Personal information
- Born: 31 October 1986 (age 39) Kapurthala, Punjab, India
- Batting: Right-handed
- Bowling: Right-arm offbreak
- Role: Off-spinner

Domestic team information
- 2009/10–2013/14: Auckland
- Source: CricketArchive, 3 June 2016

= Bhupinder Singh (New Zealand cricketer) =

Indian-born New Zealand cricketer (born 1986)

Bhupinder Singh (born 31 October 1986) is an Indian-born New Zealand former cricketer. He played 22 first-class, 26 List A, and 14 Twenty20 matches between the 2009–10 and 2013–14 seasons, almost all of which were for Auckland. He also represented New Zealand A on their 2010 tour of Zimbabwe.
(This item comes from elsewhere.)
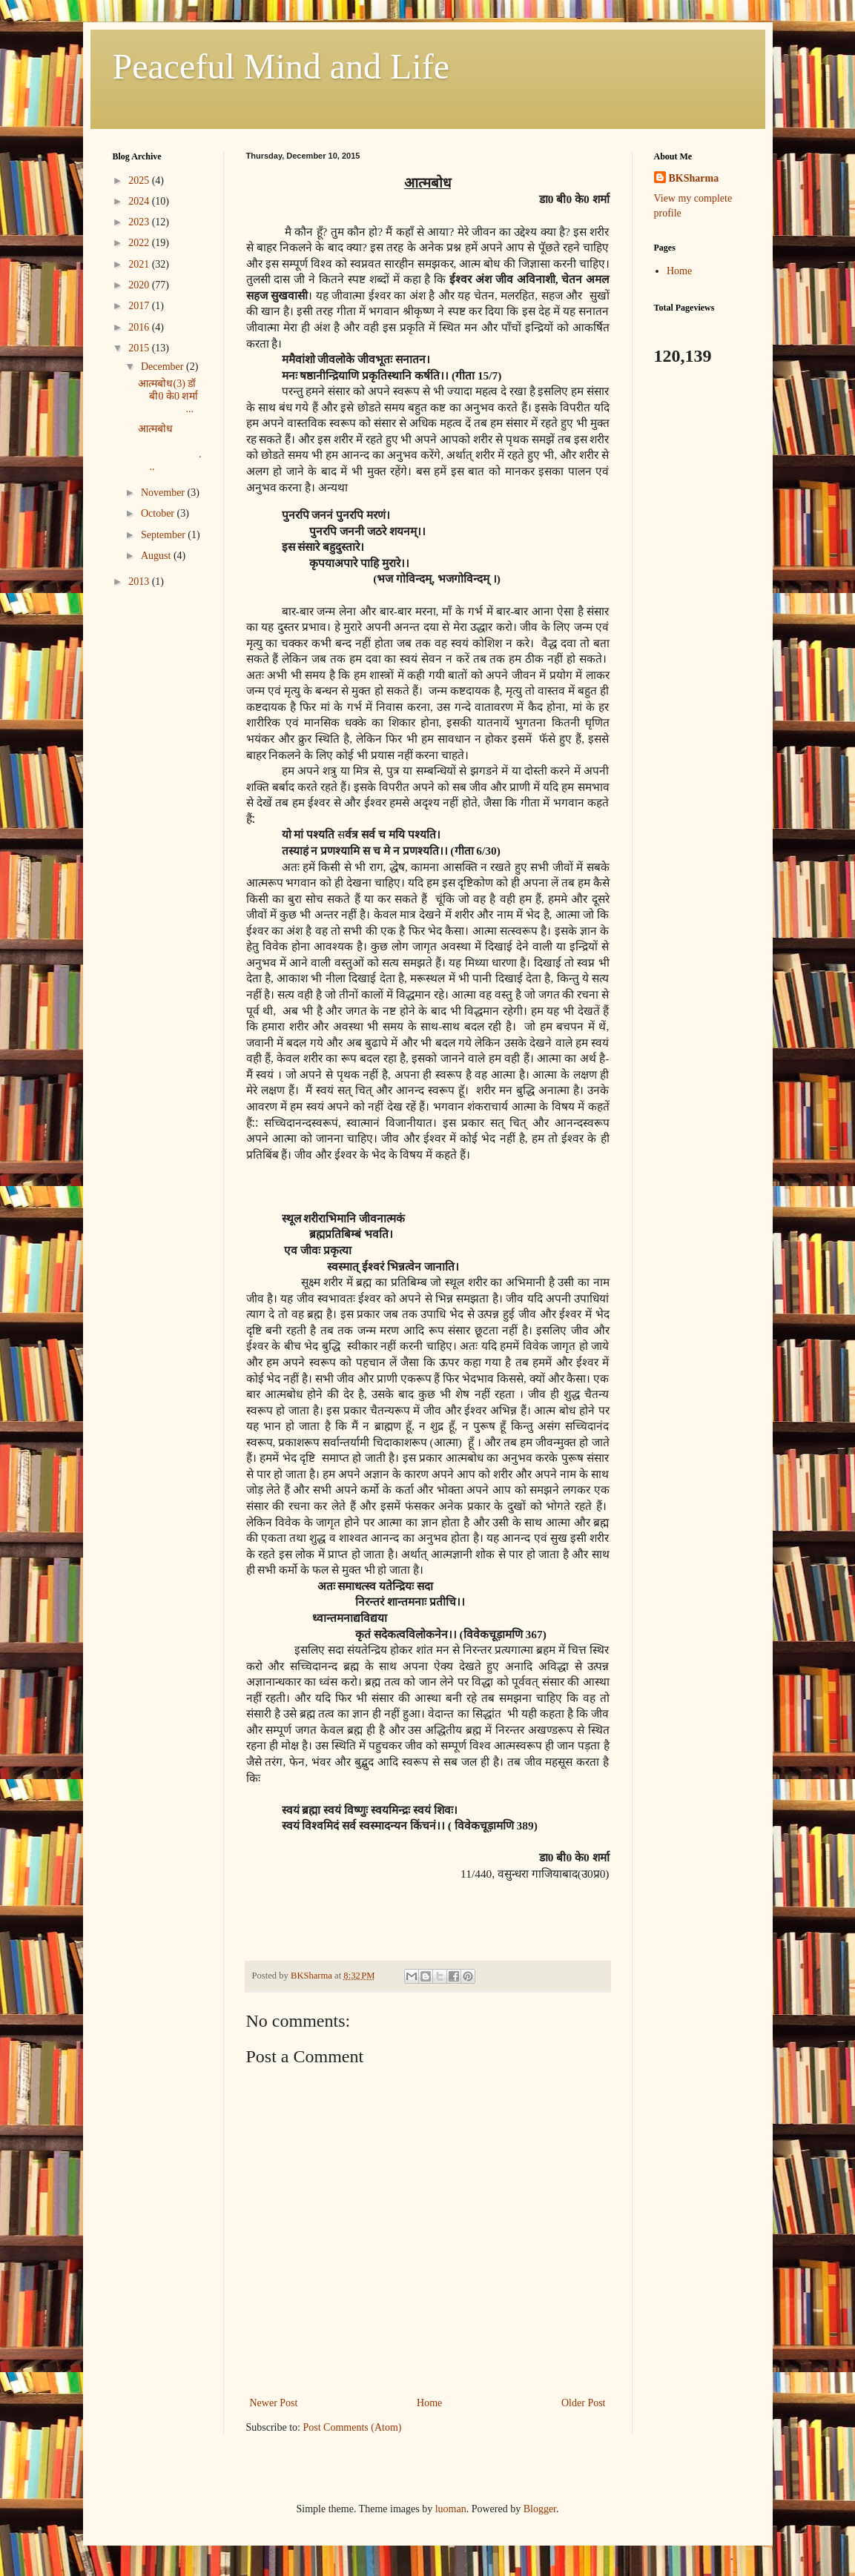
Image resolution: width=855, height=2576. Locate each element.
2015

Born at Kapurthala in the Indian Punjab, Bhupinder was educated at Papatoetoe High School in Auckland. He played A team cricket for Auckland sides from 2008 to 2009 before making his senior debut in a November 2009 Plunket Shield fixture against Canterbury. Primarily a bowler, he took over 80 top-class wickets for Auckland. At the 2017 New Zealand general election, he stood for ACT New Zealand in the Manukau East electorate.